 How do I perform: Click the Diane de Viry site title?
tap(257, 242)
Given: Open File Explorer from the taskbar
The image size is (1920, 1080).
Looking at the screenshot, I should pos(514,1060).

##############################

▶ [Required action]:
Retype the data in full, exactly.

▶ [Problem solution]:
 How do I perform: Click the Diane de Viry site title?
tap(257, 242)
Given: Open File Explorer from the taskbar
The image size is (1920, 1080).
Looking at the screenshot, I should pos(514,1060).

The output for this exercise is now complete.